- **TASK BRIEF**: From the line containing "Instruction: Select the 备选物料清单 input box" to the end of the records, print every line exactly, both ends included, and leave out the pictures.

[Dataset entries]
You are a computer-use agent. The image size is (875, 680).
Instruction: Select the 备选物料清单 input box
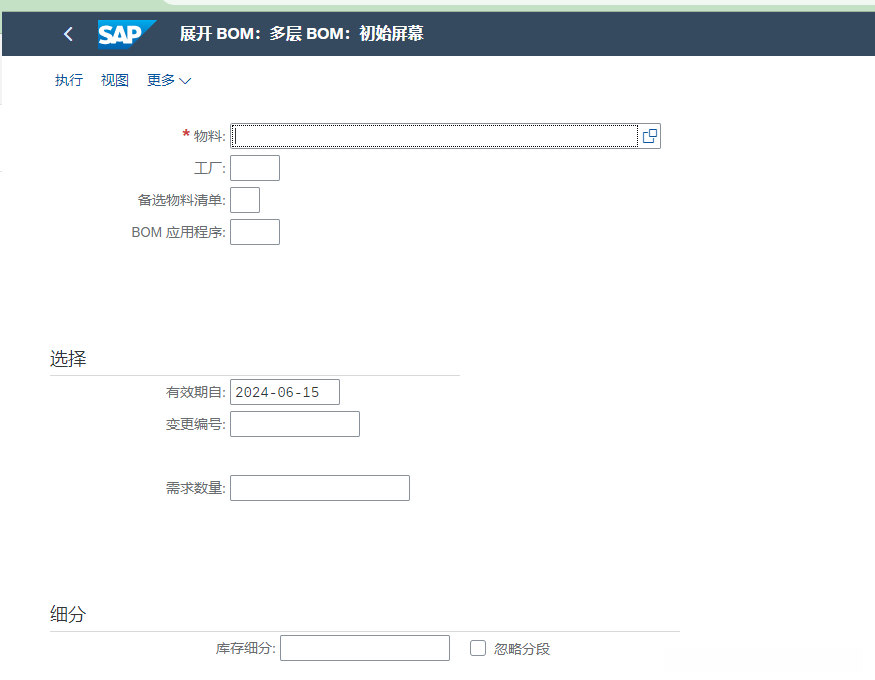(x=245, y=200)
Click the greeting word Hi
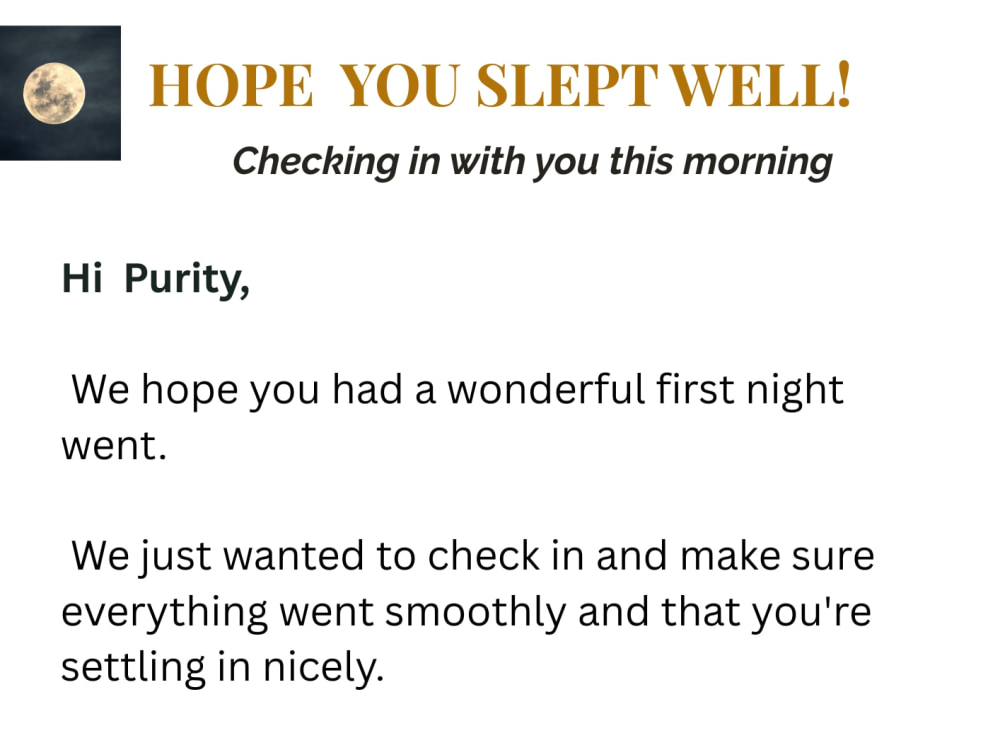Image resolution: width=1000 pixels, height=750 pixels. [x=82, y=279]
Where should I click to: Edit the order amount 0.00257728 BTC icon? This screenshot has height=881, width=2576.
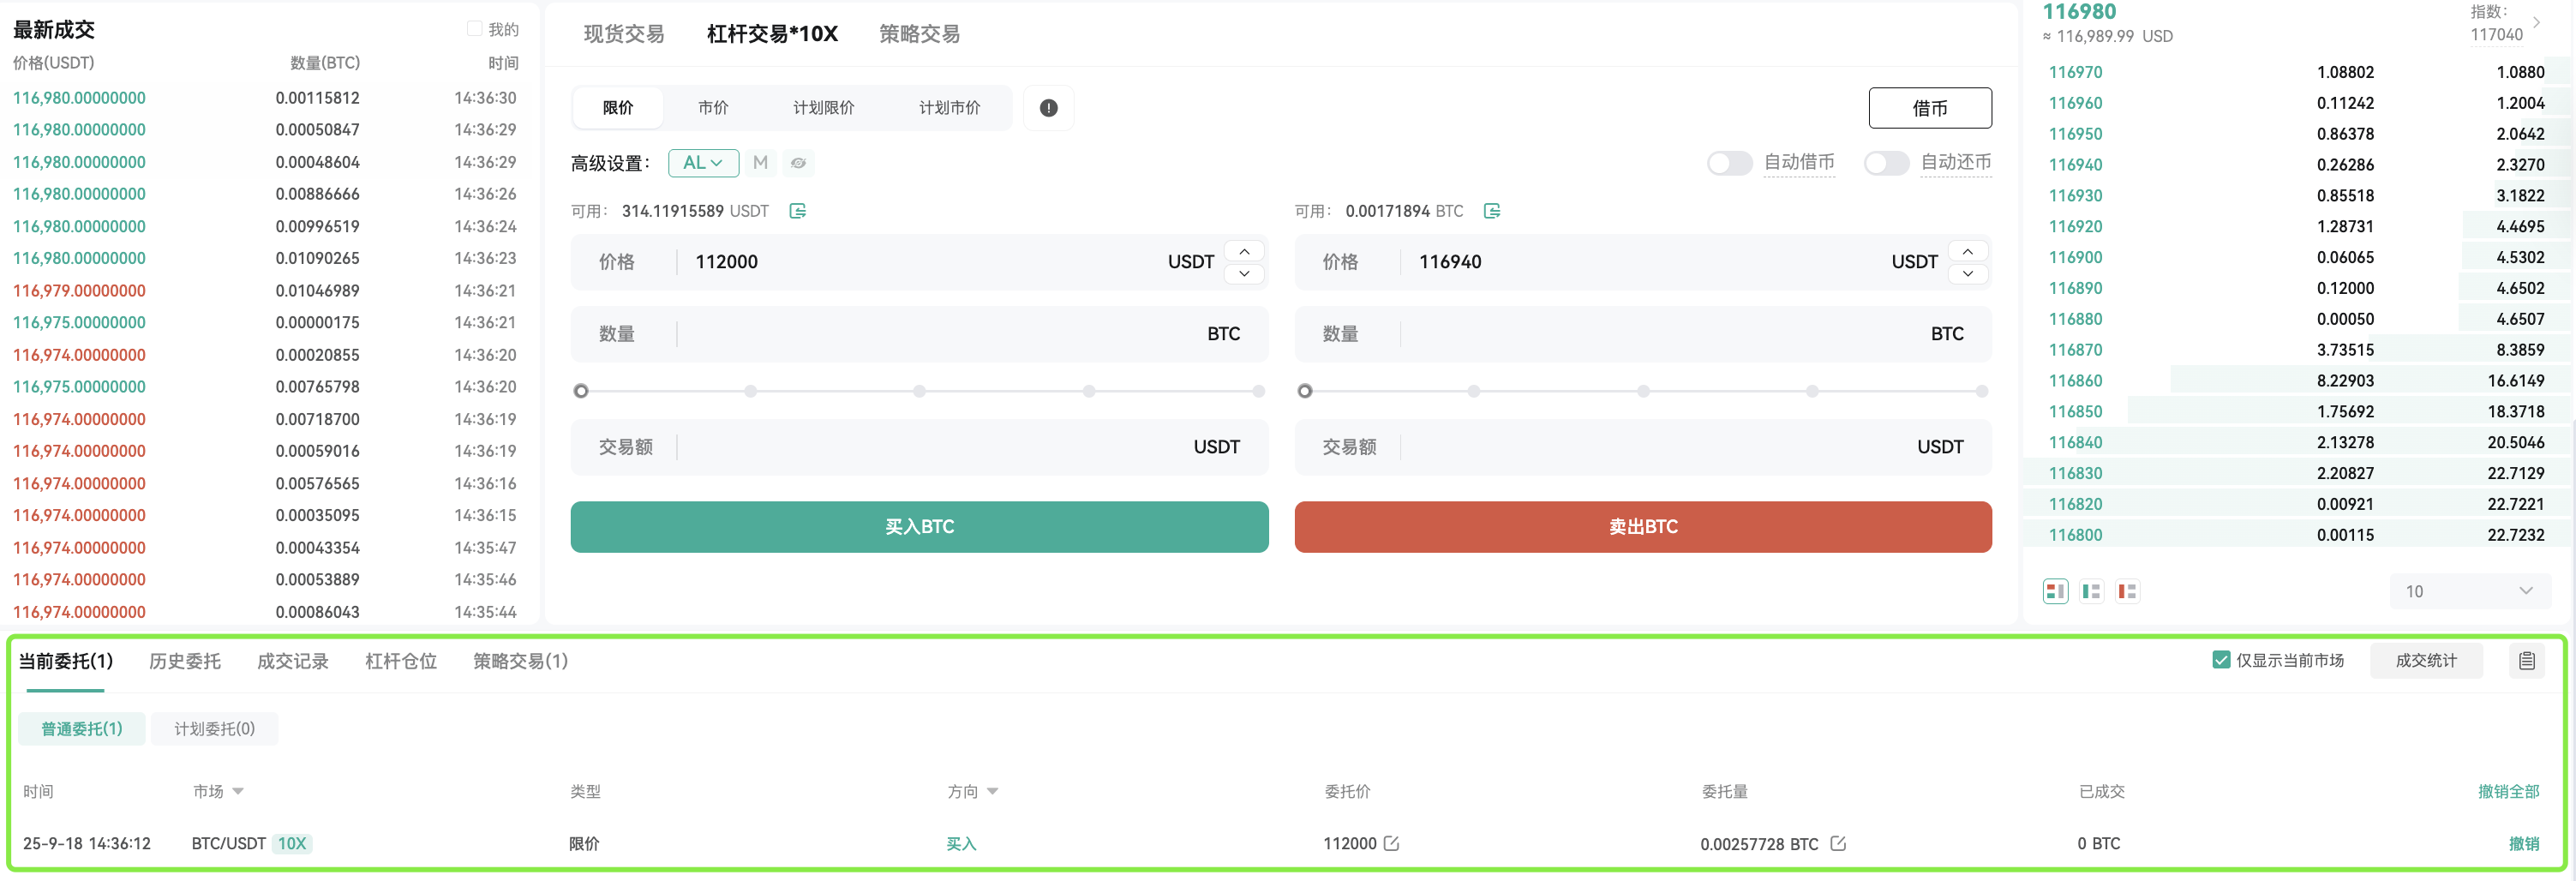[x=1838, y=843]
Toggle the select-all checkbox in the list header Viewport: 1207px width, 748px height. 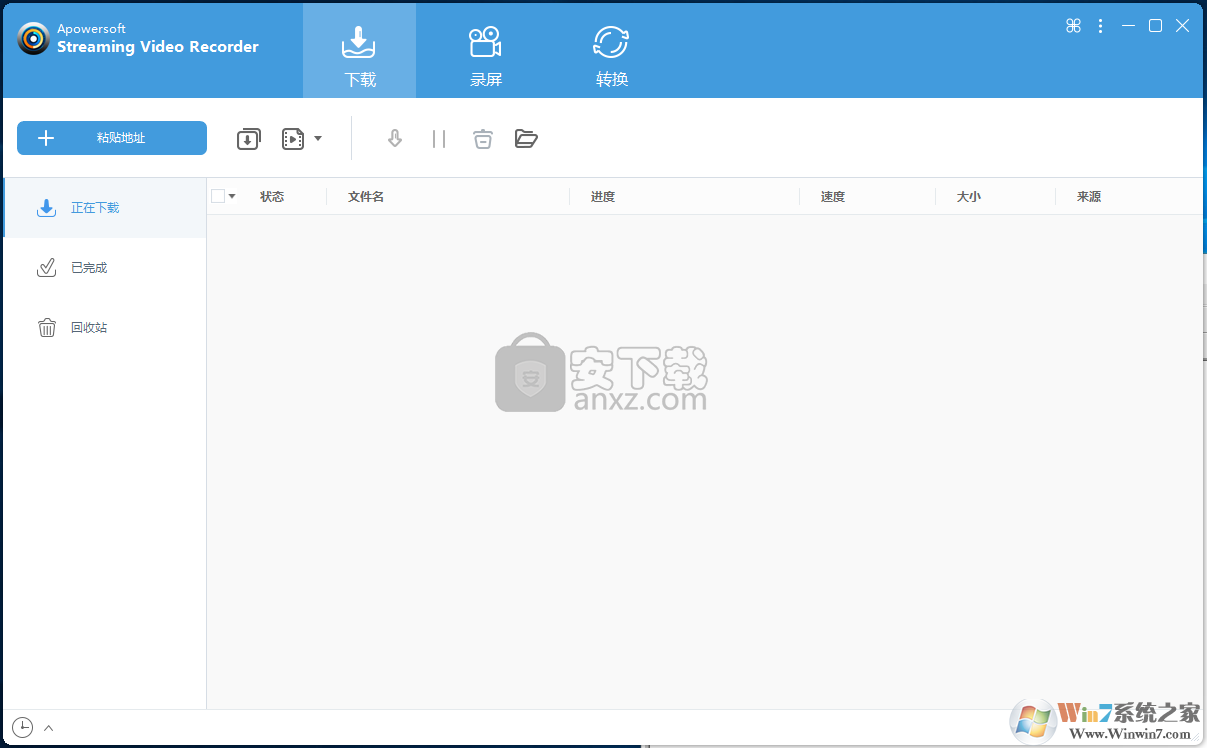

- **RESPONSE AREA**:
Instruction: Select the 备选物料清单 input box
(x=245, y=200)
Click the greeting word Hi
Image resolution: width=1000 pixels, height=750 pixels. [x=82, y=279]
Where should I click to: Edit the order amount 0.00257728 BTC icon? This screenshot has height=881, width=2576.
[x=1838, y=843]
Toggle the select-all checkbox in the list header Viewport: 1207px width, 748px height. 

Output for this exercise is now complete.